On top of that, Gomes is an famously generous, open and friendly guy. He’s one of the only players I’ve met who seems to enjoy shooting the breeze about basketball as much as pasty nerds like me; he was routinely the last player in the locker room after a painful loss, patiently humoring reporters. Being a 5’10” white dude in an NBA locker room can be a little intimidating; discovering that there was a player willing to look you in the eye and have an actual human conversation made things feel a lot less daunting. I appreciate that.
Amazingly, he seemed able to relate to his teammates even better than he did to reporters. Over and over I saw Gomes seek out frustrated or disgruntled players and, with his funny, rapid-fire banter, bring them back into the fold. Anyone wondering why, during three years of constant, punishing futility, the Wolves never devolved into a churning, fractious mess should look no further than Ryan Gomes.
So you can see why, on draft night, it was more than a little grating to hear David Kahn describe the trade that brought Martel Webster to the Wolves this way: “We had already made a decision internally that it was not in our interest to maintain Ryan beyond June 30…it was a benefit to us–a big benefit–for Portland to accept his contract as part of a deal. So, the trade, in effect, was for the 16th pick only.”

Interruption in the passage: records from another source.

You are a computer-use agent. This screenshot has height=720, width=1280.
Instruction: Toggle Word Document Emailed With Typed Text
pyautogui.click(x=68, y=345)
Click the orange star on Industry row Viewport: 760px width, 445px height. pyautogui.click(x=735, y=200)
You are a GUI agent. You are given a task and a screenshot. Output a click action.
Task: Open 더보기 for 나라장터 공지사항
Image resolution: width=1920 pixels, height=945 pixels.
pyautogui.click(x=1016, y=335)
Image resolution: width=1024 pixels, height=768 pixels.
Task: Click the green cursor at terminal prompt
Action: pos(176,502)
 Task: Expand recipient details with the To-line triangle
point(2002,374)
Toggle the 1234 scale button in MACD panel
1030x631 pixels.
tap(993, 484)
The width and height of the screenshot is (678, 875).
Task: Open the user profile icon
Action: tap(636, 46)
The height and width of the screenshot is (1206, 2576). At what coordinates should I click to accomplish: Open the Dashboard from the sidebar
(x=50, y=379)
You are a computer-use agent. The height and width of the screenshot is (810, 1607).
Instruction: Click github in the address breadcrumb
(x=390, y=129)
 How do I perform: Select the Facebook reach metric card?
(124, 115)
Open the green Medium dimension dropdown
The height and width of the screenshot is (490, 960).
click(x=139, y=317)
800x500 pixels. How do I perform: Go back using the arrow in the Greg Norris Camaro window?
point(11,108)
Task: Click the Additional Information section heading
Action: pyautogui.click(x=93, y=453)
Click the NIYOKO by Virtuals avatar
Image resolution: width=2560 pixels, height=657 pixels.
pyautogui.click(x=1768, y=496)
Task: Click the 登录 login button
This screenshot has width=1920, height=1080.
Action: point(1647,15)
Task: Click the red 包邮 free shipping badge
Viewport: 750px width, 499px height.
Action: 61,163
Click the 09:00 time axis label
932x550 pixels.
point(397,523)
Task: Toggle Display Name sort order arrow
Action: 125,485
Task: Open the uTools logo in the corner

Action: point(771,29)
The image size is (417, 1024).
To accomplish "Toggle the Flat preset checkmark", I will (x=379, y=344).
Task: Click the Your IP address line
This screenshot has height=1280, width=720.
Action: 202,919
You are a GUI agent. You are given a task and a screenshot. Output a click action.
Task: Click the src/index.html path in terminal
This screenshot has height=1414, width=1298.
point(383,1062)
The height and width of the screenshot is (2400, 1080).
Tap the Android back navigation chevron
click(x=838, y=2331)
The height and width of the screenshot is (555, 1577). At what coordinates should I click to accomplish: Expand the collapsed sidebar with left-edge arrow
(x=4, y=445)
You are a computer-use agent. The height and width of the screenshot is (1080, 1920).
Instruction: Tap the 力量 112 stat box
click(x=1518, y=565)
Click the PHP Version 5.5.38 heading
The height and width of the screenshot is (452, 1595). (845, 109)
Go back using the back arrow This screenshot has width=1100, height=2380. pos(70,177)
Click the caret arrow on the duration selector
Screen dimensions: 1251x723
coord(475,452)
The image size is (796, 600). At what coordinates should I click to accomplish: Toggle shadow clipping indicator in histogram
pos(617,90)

Ah, the less shiny side of commodification. I guess I can’t really blame Kahn for talking this way; glassy econo-speak is a dreadful commonplace in the NBA. And, as I’ve said, I’ve got no problem with the trade itself (Webster is a fine athlete and a radiantly positive guy himself). Strange as it may sound, at 28, Gomes was beginning to get a touch old for these young Puppies. And his soft skills and glue-guy role are probably better suited for a team with a full complement of veteran talent and a shot at the playoffs. But it is a little tough to see such a selfless, aware player, and such a good dude, described as an exchangeable asset, valued solely for his ability to produce savings on a balance sheet. Wesley Johnson, Lazar Hayward, welcome to the NBA.